I was chatting briefly about the passage with a colleague this morning, and she pointed out what were, to her, the important features of the story.

Meanwhile, I’ve been thinking a bit about hospitality lately, as I’m working with a group of people to host a training/reflection weekend on that theme.  So with hospitality in my mind for other reasons, I read this story looking for, and finding lots of expressions of hospitality.

When you have a hammer, you see nails.  And that’s the beauty of good stories (and the bible has more than a few good stories). Good stories speak at many levels, offering insights into many different situations, and allowing many different ways of interacting with them.

As I think about this story through the lense of hospitality, I’m drawn to ask the question, who offers who hospitality in this story?

Jesus is invited for dinner, but not particularly cared for by the host.  The cultural practice of offering water for foot washing for instance……is not extended.

The woman is not invited, but comes anyway and offers generous hospitality to Jesus.

Jesus in turn, seeing that the host is not happy about this intrusion, or Jesus welcoming of the visitor, extends welcome and honour to the uninvited guest in a must unexpected way.
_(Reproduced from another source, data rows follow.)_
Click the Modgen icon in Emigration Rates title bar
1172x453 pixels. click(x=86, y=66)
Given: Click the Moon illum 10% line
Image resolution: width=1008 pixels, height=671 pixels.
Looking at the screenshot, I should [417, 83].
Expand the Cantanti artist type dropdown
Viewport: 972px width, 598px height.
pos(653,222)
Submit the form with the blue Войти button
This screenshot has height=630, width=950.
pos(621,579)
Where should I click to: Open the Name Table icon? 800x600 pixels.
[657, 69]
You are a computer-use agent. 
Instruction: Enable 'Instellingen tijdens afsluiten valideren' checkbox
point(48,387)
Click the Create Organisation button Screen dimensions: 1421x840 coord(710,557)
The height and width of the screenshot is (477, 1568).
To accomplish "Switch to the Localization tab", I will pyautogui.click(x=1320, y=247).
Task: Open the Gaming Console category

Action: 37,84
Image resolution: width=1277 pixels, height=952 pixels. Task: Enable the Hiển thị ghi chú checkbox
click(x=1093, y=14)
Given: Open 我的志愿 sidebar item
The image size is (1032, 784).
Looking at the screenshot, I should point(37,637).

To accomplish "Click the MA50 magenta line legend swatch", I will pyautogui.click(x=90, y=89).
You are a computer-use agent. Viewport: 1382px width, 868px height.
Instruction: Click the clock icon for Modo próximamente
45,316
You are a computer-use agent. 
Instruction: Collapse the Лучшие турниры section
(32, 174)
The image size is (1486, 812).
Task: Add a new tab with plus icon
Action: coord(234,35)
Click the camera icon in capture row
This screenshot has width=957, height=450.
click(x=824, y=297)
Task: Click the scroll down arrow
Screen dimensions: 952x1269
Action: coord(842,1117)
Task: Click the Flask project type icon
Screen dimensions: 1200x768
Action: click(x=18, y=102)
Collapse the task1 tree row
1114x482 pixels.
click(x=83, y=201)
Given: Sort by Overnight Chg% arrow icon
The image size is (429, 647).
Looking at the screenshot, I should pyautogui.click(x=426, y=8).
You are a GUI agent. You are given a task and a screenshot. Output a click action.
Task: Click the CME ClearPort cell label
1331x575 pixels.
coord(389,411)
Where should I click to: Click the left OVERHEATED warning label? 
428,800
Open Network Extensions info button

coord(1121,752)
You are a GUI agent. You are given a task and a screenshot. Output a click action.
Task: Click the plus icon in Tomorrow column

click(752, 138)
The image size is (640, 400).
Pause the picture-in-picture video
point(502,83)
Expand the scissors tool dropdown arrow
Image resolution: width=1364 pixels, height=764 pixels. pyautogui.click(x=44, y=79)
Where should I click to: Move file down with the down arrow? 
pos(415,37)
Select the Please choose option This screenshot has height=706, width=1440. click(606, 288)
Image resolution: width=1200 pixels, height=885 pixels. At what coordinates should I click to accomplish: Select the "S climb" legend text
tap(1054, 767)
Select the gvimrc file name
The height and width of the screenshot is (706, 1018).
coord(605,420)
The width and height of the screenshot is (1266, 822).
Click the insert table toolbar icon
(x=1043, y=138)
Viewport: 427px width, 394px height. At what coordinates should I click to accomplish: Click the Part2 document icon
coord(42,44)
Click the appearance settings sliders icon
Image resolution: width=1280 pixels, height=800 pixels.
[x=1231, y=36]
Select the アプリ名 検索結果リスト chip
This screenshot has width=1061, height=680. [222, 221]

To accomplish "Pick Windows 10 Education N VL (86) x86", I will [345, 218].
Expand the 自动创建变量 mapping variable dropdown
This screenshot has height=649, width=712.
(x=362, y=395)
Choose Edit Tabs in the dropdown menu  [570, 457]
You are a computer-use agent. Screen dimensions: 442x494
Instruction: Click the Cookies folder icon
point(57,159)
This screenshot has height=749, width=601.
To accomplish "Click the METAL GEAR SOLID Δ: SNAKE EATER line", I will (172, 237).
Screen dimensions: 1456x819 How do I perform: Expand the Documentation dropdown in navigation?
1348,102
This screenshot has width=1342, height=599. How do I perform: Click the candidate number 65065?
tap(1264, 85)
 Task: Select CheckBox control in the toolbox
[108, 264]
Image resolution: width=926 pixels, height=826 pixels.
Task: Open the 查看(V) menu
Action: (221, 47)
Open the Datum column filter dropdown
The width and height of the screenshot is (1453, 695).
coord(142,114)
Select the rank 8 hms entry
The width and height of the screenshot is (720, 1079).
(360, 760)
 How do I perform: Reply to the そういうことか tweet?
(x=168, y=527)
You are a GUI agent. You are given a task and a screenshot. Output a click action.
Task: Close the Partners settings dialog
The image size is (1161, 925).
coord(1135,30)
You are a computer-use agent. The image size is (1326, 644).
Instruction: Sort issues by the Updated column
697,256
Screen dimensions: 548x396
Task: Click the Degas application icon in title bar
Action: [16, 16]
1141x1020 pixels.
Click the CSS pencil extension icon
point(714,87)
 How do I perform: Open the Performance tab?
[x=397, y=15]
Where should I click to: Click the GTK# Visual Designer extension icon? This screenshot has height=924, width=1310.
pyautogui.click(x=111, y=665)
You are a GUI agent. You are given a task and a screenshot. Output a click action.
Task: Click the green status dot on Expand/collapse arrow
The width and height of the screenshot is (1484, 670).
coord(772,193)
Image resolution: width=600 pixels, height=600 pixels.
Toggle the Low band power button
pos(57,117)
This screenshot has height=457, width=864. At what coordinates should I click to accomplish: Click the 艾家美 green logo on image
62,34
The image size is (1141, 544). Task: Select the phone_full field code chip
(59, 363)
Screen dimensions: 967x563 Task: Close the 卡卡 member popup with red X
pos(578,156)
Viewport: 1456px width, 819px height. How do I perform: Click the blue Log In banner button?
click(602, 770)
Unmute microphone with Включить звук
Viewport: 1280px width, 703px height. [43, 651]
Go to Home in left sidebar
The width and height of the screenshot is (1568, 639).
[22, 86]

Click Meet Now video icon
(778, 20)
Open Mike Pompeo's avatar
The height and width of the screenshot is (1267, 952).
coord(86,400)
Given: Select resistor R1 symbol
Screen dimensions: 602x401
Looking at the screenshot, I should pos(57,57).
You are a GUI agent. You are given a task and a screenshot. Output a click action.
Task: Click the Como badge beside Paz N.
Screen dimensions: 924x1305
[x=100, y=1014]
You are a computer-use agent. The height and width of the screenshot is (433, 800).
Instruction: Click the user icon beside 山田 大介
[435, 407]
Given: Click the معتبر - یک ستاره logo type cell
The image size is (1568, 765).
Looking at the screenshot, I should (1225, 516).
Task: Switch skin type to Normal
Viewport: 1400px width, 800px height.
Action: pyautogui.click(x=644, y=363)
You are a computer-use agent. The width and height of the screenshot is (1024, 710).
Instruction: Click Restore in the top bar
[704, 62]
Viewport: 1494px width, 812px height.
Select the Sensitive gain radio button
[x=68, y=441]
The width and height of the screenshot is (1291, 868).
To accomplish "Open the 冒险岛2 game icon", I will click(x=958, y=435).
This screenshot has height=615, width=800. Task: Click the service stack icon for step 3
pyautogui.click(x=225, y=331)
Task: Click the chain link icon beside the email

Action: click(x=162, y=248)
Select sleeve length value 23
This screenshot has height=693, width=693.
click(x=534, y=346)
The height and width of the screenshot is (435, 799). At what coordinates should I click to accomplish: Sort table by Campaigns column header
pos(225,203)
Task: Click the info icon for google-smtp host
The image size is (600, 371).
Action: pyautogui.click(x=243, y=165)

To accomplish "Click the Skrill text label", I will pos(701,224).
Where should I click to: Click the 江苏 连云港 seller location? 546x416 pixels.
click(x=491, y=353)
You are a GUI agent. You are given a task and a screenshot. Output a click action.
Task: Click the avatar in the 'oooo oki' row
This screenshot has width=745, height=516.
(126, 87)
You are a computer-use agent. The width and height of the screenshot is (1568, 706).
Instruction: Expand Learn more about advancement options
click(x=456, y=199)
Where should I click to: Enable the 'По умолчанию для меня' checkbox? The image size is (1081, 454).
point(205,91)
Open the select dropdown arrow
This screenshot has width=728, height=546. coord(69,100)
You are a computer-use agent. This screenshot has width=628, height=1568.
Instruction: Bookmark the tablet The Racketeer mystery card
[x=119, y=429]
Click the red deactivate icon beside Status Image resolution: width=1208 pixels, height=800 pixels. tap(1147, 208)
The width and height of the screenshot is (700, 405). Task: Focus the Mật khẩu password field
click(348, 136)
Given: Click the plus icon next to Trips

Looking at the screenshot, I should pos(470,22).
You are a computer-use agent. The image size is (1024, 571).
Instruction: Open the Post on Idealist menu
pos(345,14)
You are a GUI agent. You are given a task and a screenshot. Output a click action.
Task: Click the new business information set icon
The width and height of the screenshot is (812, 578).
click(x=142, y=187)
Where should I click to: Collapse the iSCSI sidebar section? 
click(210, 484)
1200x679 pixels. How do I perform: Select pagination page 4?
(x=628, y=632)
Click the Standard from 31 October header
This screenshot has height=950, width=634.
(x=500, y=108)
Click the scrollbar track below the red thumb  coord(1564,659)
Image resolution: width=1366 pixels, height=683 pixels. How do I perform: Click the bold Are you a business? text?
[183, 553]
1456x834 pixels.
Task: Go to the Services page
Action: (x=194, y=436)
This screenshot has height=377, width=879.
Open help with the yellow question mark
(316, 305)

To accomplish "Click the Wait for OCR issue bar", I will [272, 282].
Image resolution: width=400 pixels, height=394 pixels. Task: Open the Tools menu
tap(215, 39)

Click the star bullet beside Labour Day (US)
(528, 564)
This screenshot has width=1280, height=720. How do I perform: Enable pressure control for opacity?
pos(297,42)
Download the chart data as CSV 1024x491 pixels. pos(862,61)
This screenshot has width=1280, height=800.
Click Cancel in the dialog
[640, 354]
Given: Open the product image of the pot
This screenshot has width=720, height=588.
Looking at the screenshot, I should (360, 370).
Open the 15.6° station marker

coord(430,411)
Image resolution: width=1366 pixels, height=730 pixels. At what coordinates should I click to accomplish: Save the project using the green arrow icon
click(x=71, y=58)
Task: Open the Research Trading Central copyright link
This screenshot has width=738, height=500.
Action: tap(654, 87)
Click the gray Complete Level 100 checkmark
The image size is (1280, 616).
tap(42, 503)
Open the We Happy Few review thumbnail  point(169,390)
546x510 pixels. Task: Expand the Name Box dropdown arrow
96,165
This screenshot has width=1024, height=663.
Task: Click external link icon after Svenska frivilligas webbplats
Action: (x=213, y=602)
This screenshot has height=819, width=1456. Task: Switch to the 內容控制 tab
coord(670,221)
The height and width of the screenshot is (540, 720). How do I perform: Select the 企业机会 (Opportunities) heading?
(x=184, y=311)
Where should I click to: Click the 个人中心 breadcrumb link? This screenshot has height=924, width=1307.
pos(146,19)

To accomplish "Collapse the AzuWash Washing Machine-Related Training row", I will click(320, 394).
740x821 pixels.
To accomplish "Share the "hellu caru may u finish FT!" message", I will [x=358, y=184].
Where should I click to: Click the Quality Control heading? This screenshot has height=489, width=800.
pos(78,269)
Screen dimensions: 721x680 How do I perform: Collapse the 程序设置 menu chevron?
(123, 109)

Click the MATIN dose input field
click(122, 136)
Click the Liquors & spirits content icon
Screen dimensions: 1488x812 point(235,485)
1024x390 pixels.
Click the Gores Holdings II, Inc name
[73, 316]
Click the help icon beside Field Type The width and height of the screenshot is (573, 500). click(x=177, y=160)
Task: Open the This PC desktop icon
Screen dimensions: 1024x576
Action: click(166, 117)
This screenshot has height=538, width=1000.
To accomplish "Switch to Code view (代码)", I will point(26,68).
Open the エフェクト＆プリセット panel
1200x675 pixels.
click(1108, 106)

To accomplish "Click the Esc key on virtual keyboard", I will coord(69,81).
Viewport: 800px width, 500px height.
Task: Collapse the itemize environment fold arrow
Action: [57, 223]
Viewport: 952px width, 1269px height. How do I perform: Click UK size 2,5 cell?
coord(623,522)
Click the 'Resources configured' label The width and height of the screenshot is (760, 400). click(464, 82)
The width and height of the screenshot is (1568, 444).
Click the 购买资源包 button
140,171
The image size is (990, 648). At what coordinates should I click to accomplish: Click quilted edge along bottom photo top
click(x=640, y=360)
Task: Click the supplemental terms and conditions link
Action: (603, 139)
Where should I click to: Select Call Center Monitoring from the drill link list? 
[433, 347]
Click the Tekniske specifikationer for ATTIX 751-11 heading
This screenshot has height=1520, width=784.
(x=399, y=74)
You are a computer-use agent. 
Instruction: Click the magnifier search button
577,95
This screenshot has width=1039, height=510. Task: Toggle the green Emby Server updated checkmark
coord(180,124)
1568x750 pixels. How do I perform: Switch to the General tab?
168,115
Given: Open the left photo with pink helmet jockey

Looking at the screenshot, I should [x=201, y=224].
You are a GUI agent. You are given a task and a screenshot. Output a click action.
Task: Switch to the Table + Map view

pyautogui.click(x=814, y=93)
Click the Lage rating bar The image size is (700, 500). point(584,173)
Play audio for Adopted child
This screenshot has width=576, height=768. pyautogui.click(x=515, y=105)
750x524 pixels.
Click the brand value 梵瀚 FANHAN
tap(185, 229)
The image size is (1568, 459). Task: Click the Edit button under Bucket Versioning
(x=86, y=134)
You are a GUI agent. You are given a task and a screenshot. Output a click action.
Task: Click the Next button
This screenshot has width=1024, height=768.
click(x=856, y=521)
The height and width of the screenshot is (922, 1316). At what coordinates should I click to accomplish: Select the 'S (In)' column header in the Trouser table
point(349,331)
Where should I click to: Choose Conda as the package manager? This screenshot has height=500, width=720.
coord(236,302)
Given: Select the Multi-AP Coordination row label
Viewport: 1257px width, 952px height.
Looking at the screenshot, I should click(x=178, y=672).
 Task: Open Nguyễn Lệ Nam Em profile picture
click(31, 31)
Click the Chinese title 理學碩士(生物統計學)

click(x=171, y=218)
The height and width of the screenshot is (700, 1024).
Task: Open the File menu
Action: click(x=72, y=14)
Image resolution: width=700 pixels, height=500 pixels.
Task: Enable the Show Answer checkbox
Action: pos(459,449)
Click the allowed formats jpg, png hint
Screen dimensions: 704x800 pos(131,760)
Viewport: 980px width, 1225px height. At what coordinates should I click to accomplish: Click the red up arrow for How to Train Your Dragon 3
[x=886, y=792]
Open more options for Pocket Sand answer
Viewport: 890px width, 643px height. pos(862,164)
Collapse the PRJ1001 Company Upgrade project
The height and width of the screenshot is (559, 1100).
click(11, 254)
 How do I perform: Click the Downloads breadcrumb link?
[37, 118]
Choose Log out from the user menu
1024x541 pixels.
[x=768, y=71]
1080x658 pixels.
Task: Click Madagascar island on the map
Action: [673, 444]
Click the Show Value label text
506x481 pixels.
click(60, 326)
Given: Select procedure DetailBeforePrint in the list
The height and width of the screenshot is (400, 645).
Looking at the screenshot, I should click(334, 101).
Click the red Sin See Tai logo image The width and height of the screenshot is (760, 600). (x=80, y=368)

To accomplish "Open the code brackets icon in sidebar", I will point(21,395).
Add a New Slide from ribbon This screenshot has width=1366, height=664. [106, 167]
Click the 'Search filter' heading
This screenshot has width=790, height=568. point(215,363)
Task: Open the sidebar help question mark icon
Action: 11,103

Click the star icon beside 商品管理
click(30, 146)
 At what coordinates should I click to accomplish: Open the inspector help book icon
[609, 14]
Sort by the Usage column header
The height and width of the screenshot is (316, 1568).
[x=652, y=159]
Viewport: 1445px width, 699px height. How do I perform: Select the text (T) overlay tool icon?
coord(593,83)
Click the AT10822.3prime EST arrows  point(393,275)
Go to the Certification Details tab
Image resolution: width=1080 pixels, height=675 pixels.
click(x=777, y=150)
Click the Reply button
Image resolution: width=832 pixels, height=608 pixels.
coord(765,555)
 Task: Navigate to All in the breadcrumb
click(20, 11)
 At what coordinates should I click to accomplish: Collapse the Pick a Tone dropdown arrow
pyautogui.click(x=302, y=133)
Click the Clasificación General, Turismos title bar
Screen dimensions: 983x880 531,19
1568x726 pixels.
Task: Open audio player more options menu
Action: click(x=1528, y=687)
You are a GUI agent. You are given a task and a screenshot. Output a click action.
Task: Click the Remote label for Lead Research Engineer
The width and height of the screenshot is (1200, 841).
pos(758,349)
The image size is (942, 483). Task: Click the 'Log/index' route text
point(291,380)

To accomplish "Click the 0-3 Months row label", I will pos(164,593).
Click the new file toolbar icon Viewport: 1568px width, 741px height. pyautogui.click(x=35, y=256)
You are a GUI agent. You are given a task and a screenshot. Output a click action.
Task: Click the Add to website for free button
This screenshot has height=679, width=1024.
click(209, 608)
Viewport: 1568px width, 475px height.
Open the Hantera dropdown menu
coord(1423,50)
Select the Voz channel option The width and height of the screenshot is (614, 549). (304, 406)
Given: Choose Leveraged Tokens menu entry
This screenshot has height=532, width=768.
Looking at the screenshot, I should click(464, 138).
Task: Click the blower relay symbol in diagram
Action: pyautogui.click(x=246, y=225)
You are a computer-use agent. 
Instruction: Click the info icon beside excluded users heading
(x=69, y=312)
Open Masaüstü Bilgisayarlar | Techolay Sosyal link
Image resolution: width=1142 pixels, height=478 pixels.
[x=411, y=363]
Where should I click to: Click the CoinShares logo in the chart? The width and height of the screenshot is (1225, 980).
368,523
What does it mean to offer hospitality in our culture today?  Or for that matter what does it mean to accept?  Surely it’s more than bringing a bottle of wine to dinner….or offering to do the dishes (an offer which must by convention be politely refused).

And who are the outsiders in our day? The uninvited? Who is not welcome at the table?  How can we make the outsider welcome…even if we are guest rather than host?

These are the kinds of questions this story evokes for me.  But I have to say, I’m wondering, what do you see in it? What kind of hammer are you holding?